SET EXERCISE A - From the comment on the failing Kafka Connect system test, echo the part that opens with the words containing "I think I want" and closes with "that to happen.".

EXCERPT TO READ -
-- BEGIN --
You are viewing a plain text version of this content. The canonical link for it is here.
Posted to dev@kafka.apache.org by "Ewen Cheslack-Postava (JIRA)" <ji...@apache.org> on 2016/07/25 23:35:20 UTC
[jira] [Commented] (KAFKA-3935) ConnectDistributedTest.test_restart_failed_task.connector_type=sink system test failing

    [ https://issues.apache.org/jira/browse/KAFKA-3935?page=com.atlassian.jira.plugin.system.issuetabpanels:comment-tabpanel&focusedCommentId=15392850#comment-15392850 ] 

Ewen Cheslack-Postava commented on KAFKA-3935:
----------------------------------------------

Looked into this a bit more. It looks like the timeout is happening *just* too late for the driver to catch it. There are a few steps that occur to get to the point where the exception can happen. First, we write the config and rebalance to get the connector assigned. It starts up, generates task configs, and writes them. This causes another rebalance to get both connector and task assigned. Then the connector needs to start up and get to the point of hitting the exception. The test uses a delay of 5s, which is also the timeout used for offset commits. Since there's no data, the offset commits are actually the only thing that causes put() calls to be processed -- otherwise the connector blocks indefinitely waiting for data from Kafka. It looks like what's happening is that it takes 2 rounds of put() for the failure to occur because the 5s timeout for the first offset commit is actually started as soon as WorkerSinkTask is created, but the timeout for the task failure is started a bit later. So the first put() call is executed and we aren't quite ready to fail. This means we're waiting at least 10s for the failure once the task is running, and the delay of doing all the other stuff is putting us just over the limit (it looks like less than a second). It looks like we also might be undergoing one more rebalance which is also contributing to this, although from the current logs its a bit hard to tell why that's happening.

I think I want to do a couple of things to improve the test:
1.Increase the timeout a bit. Reading the test it looks like it shouldn't be necessary since we're just waiting for a 5s timeout, but actually we're waiting for quite a bit more than that to happen.
2. Force more frequent put() calls in the MockSinkTask using SinkContext.timeout(). This will help us decouple the behavior from the offset commit timing.
3. Add logging in the Mock classes to help debugging this. It's possible to do with the logging from the framework, but would have been easier to understand what was going on if I could filter to MockConnector/Task messages to start with.

> ConnectDistributedTest.test_restart_failed_task.connector_type=sink system test failing
> ---------------------------------------------------------------------------------------
>
>                 Key: KAFKA-3935
>                 URL: https://issues.apache.org/jira/browse/KAFKA-3935
>             Project: Kafka
>          Issue Type: Bug
>          Components: KafkaConnect
>            Reporter: Ewen Cheslack-Postava
>            Assignee: Ewen Cheslack-Postava
>
> This has failed a few times, see e.g. http://confluent-kafka-system-test-results.s3-us-west-2.amazonaws.com/2016-07-07--001.1467911236--apache--trunk--efc4c88/report.html Note that it is *only* the sink task version, the source task one works ok.
-- END --
SET EXERCISE B - In the records, reproduce the part that opens with the line containing "Given: Open the Success Rate 95% card" and closes with the line containing "The image size is (1092, 1107).", putting "panel" in place of "card" and leaving everything else unchanged. Return only those lines.

DATA SHOWN -
-- BEGIN --
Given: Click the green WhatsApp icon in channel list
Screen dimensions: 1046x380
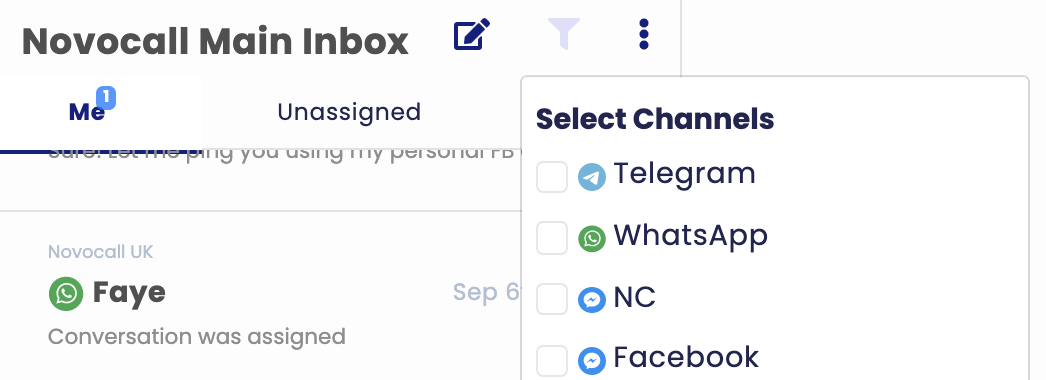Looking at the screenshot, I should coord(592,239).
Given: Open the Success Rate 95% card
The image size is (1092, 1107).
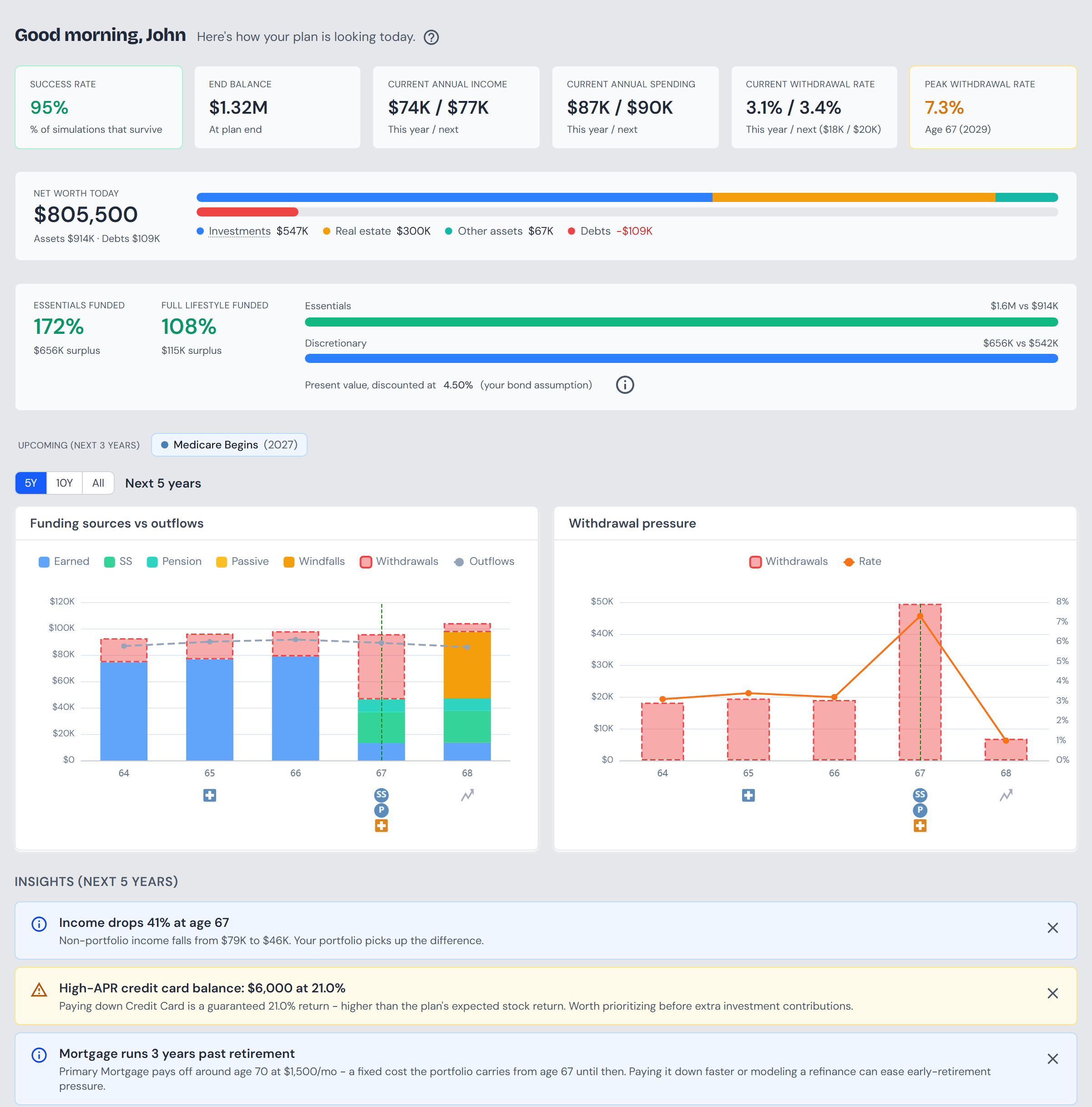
-- END --
-- BEGIN --
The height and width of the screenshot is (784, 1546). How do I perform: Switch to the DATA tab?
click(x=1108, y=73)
-- END --
-- BEGIN --
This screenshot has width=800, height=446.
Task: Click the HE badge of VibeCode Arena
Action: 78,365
-- END --
FINISHED ANSWER A -
I think I want to do a couple of things to improve the test:
1.Increase the timeout a bit. Reading the test it looks like it shouldn't be necessary since we're just waiting for a 5s timeout, but actually we're waiting for quite a bit more than that to happen.

FINISHED ANSWER B -
Given: Open the Success Rate 95% panel
The image size is (1092, 1107).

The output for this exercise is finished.